#### Instructions for the task
Using the entries that follow, write out the line containing "Image resolution: width=2576 pixels, height=1449", the line containing "Given: Click the line ending chevron arrow", and every line between them, exactly and nothing else.

[Stored items]
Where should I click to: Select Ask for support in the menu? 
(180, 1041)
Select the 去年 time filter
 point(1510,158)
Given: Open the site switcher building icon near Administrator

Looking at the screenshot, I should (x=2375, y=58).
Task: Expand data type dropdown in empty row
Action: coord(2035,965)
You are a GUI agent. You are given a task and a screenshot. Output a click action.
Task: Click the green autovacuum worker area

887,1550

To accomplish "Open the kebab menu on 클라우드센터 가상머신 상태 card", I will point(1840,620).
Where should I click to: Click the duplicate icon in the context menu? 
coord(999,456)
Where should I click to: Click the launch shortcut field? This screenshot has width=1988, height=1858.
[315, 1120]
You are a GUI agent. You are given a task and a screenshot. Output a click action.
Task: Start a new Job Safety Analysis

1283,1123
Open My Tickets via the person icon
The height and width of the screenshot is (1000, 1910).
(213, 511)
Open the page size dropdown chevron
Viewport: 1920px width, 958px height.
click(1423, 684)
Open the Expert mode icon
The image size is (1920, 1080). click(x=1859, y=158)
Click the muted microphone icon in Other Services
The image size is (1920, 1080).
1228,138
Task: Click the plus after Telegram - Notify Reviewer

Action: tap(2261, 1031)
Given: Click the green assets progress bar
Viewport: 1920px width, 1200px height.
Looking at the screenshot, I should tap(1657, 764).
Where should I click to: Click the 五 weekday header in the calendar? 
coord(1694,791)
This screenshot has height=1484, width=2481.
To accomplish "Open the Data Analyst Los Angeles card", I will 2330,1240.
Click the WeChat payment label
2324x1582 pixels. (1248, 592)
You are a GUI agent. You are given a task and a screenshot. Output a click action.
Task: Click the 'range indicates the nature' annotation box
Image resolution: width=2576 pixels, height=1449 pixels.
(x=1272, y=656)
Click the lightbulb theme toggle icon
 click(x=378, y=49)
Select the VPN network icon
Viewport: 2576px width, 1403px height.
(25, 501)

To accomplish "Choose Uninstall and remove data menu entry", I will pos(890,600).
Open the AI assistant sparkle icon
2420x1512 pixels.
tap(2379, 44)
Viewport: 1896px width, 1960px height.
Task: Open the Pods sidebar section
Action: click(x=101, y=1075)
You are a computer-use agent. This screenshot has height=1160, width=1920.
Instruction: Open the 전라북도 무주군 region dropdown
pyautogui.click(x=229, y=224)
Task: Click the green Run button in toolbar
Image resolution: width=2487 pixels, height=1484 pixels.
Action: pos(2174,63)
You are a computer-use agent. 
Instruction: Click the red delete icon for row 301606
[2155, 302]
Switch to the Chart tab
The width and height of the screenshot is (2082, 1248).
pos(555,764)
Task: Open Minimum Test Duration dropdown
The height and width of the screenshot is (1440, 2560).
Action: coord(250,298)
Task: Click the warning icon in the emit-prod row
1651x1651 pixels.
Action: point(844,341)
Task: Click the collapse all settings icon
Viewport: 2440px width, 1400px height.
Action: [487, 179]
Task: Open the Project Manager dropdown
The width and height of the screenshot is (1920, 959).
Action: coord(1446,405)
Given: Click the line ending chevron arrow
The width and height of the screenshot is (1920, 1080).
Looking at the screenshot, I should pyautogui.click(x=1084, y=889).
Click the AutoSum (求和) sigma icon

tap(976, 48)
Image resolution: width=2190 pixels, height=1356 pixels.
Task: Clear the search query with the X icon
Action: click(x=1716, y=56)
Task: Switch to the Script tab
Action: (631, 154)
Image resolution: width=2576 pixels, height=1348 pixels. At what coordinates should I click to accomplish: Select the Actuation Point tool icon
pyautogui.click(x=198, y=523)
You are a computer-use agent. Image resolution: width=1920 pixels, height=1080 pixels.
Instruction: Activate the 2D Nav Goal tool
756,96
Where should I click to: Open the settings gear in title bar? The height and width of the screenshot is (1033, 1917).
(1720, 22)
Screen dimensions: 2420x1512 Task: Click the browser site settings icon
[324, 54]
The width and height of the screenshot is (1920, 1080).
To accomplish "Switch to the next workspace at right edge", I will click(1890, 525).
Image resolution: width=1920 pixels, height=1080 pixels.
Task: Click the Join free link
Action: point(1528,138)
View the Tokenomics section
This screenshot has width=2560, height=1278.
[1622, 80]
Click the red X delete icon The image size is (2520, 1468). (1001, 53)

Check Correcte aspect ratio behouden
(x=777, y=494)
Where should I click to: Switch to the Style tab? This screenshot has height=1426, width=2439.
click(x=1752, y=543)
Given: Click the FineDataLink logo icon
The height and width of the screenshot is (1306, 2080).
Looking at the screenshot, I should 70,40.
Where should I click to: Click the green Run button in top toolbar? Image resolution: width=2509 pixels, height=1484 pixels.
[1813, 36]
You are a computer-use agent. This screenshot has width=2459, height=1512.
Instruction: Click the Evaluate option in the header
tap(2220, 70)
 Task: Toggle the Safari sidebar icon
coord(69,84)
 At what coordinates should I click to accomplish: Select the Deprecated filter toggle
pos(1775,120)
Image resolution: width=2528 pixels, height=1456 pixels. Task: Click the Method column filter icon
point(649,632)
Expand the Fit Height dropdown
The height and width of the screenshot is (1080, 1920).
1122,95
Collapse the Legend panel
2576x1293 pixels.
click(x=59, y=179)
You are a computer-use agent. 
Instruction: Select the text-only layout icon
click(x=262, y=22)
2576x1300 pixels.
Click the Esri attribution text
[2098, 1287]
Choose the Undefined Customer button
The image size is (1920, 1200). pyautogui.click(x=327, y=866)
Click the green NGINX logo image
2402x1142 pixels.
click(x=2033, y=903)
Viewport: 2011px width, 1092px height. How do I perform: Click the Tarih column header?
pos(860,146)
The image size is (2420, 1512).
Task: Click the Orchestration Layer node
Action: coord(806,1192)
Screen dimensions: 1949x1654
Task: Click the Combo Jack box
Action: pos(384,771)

#### Expected output
Image resolution: width=2576 pixels, height=1449 pixels.
(x=1272, y=656)
Click the lightbulb theme toggle icon
 click(x=378, y=49)
Select the VPN network icon
Viewport: 2576px width, 1403px height.
(25, 501)

To accomplish "Choose Uninstall and remove data menu entry", I will pos(890,600).
Open the AI assistant sparkle icon
2420x1512 pixels.
tap(2379, 44)
Viewport: 1896px width, 1960px height.
Task: Open the Pods sidebar section
Action: click(x=101, y=1075)
You are a computer-use agent. This screenshot has height=1160, width=1920.
Instruction: Open the 전라북도 무주군 region dropdown
pyautogui.click(x=229, y=224)
Task: Click the green Run button in toolbar
Image resolution: width=2487 pixels, height=1484 pixels.
Action: pos(2174,63)
You are a computer-use agent. 
Instruction: Click the red delete icon for row 301606
[2155, 302]
Switch to the Chart tab
The width and height of the screenshot is (2082, 1248).
pos(555,764)
Task: Open Minimum Test Duration dropdown
The height and width of the screenshot is (1440, 2560).
Action: coord(250,298)
Task: Click the warning icon in the emit-prod row
1651x1651 pixels.
Action: point(844,341)
Task: Click the collapse all settings icon
Viewport: 2440px width, 1400px height.
Action: [487, 179]
Task: Open the Project Manager dropdown
The width and height of the screenshot is (1920, 959).
Action: coord(1446,405)
Given: Click the line ending chevron arrow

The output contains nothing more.